Como sempre foi fã de esportes, continuou praticando basquete, mas, dessa vez, usando uma cadeira de rodas. Apesar de ser apaixonado pelo esporte, ele explica que é muito difícil reunir um time de paratletas, pois a dedicação e disciplina exigidas são grandes, além de as cadeiras específicas serem muito caras.
“A cadeira para alto rendimento do basquete custa R$ 12.600 e viajar com 12 atletas é um custo muito alto. Então a gente não estava competindo. Só tínhamos nosso time aqui e um que estava surgindo em Araputanga. Não tínhamos competitividade”, lembra.
Com o desejo de garantir alto desempenho nos esportes, Gabriel decidiu treinar um individual. Foi nesse momento que conheceu o arremesso de peso, esporte que pratica há quatro meses e já é medalhista.
“Eu sinto minha competitividade mais estimulada por ser um esporte individual, porque meu sucesso e a minha falha são 100% de mérito meu”, explica.
Completamente focado, o paratleta pretende participar das paralimpíadas de 2024 em Paris na competição de arremesso de peso. Para alcançar esse objetivo, passou por algumas etapas necessárias como as competições do Meeting Paralímpico sediadas em Brasília e Goiânia.
Ele conta que participou dessas fases mais para adquirir experiência do que para competir, pois nunca havia arremessado um peso. Mesmo destreinado, acabou levando duas medalhas de ouro.
“Pode parecer prepotente dizer que fui de primeira, sem nunca ter feito arremesso, e que voltei com ouro, porque tinha atleta em Brasília que treinava há doze anos” conta.
Ele explica, entretanto, que considera importante compartilhar a história de seu sucesso, pois ela pode inspirar outras pessoas com deficiência a se dedicarem mais aos esportes.
Para Gabriel, a falta de investimentos e estímulos para esportistas é um dos principais problemas em Mato Grosso.
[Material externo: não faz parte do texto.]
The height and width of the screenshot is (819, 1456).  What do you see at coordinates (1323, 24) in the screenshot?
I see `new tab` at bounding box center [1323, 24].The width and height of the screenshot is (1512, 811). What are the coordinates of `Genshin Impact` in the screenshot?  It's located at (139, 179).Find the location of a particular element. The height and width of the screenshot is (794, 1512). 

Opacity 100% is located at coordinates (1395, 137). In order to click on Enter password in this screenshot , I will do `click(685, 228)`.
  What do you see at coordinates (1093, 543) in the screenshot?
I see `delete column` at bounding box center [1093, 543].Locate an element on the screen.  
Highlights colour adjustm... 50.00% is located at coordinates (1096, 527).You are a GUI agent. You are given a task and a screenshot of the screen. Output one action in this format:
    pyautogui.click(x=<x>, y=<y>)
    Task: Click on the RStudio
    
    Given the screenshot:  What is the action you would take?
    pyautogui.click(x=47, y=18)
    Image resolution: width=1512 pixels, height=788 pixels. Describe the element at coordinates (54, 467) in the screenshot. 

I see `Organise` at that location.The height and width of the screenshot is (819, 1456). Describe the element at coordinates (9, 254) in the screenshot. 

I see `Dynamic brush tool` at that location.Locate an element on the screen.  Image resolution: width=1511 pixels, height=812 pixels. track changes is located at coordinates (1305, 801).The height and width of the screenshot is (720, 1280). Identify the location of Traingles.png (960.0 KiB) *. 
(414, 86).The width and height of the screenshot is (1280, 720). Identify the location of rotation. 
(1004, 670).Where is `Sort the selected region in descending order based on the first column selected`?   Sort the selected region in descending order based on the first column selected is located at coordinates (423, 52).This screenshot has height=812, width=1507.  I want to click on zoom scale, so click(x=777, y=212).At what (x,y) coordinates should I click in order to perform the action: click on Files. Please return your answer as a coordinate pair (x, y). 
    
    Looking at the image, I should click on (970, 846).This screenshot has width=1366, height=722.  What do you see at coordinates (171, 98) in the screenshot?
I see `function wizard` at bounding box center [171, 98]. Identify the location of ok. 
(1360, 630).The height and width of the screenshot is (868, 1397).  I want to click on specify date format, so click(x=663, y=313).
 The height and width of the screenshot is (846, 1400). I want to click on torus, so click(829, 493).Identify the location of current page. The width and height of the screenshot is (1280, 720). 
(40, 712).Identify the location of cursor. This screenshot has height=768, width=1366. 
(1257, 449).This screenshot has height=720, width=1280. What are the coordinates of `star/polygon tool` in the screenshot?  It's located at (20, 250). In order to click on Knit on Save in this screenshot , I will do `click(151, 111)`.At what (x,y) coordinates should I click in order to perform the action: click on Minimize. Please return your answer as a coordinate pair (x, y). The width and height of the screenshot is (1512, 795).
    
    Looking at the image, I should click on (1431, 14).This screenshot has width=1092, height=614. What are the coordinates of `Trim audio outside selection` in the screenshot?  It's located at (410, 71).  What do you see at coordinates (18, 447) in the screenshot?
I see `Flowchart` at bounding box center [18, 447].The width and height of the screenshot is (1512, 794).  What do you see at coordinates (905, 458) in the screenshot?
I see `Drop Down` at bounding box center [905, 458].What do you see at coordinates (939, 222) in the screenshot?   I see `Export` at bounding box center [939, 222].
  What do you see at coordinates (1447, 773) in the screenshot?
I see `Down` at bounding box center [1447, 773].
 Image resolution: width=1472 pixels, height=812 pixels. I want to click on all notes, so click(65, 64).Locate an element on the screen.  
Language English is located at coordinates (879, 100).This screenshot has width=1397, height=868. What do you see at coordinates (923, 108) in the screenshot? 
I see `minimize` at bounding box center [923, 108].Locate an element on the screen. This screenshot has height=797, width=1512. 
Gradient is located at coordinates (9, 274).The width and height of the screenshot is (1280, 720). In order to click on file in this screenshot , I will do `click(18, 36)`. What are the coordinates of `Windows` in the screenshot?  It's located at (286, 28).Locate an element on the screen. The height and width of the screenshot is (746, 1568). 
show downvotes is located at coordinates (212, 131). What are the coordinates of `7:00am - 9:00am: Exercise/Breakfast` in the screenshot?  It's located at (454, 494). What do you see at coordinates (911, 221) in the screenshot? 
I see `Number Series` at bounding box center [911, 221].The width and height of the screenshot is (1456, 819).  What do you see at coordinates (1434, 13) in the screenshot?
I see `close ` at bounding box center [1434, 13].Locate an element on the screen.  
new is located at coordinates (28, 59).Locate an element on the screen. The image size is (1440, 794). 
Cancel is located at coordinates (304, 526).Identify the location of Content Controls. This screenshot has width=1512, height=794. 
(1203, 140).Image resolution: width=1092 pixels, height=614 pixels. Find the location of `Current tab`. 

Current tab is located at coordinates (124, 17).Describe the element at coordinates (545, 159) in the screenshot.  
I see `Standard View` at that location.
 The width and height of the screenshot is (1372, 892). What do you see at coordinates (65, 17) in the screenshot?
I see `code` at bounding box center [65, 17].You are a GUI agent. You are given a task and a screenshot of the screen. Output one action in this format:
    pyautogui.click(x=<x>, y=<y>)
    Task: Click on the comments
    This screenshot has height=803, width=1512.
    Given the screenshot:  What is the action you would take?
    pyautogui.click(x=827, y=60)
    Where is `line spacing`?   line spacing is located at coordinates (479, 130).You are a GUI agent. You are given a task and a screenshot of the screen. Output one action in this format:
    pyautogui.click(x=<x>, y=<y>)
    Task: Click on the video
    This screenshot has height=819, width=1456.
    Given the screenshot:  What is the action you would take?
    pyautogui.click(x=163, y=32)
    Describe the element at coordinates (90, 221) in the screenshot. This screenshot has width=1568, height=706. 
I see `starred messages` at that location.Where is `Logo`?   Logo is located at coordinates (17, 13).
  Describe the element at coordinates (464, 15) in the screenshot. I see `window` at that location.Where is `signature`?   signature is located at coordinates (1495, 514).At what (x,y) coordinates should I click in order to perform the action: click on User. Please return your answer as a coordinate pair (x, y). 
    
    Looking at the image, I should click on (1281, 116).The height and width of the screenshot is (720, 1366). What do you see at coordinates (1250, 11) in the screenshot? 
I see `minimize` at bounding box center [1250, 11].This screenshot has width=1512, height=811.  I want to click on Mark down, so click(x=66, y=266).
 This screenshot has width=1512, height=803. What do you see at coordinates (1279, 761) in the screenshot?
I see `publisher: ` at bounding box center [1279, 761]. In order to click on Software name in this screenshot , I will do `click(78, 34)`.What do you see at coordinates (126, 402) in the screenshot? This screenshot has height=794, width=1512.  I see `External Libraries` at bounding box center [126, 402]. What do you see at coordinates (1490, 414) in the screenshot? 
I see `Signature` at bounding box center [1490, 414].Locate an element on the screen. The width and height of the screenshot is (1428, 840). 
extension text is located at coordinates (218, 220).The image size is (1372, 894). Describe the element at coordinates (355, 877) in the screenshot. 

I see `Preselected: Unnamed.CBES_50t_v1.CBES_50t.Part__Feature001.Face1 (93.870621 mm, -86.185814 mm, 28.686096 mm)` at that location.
No caso de paratletas, a falta de recursos é ainda maior, uma vez que as adaptações necessárias para os equipamentos custam caro e exigem estruturas.
“Quando eu e meu amigo fomos para Goiânia, vimos a diferença do pessoal de fora que ia competir com a gente. Eles treinam em centros paraolímpicos com academia, hidromassagem, massagista e tudo. Nós acabamos um treino e vamos embora; então estamos sempre com alguma lesão muscular porque não temos essa estrutura”, explica.
Mesmo com ausência de incentivos governamentais, Gabriel não deixa de praticar. Seus treinos diários duram em média duas horas e ele ressalta que não é possível esperar o cenário mais adequado surgir para começar a se dedicar. Para ele, começar com o que se tem é essencial para gradualmente conquistar melhores estruturas de treino.
O paratleta afirma que suas medalhas são confirmações de que é possível realizar seus objetivos e que essas conquistas foram apenas metas iniciais frente a todo o caminho que pretende percorrer.
Para ele, o cenário ideal seria conseguir patrocínios que permitissem viver apenas do esporte. Gabriel pretende ser um verdadeiro incentivador de jovens paratletas que não têm oportunidades ou que sentem medo de iniciar.
“Muitos veem as pessoas com deficiência como inúteis e fazem observações como ‘coitado’, ‘tão novo, tão bonito e ficou numa cadeira de rodas’, como se ter ficado em uma cadeira de rodas fosse o fim da vida”, relata.
Embora “seja clichê”, nas palavras dele, Gabriel conta que a principal característica que um atleta deve ter é a resiliência. Ele afirma que a motivação não está presente todos os dias e que, nesses momentos, é essencial ter foco. O paratleta também explica que alcançar objetivos não é o único benefício do esporte, pois há muitos ganhos para a saúde mental e para a autoestima quando se pratica algo que ama.
Agora, Gabriel coleciona metas e sonhos maiores para sua carreira como arremessador de peso. Gradualmente conquista prêmios para que, futuramente, possa participar de competições ainda maiores.
“Meu plano é conseguir patrocínio para sair do emprego convencional e me dedicar só ao esporte. Meu sonho é a medalha de ouro nas Paralimpíadas de Paris. Tenho certeza que, se eu conseguir, o esporte para pessoas com deficiência [em Mato Grosso] teria uma visibilidade maior e mais investimentos”, conclui.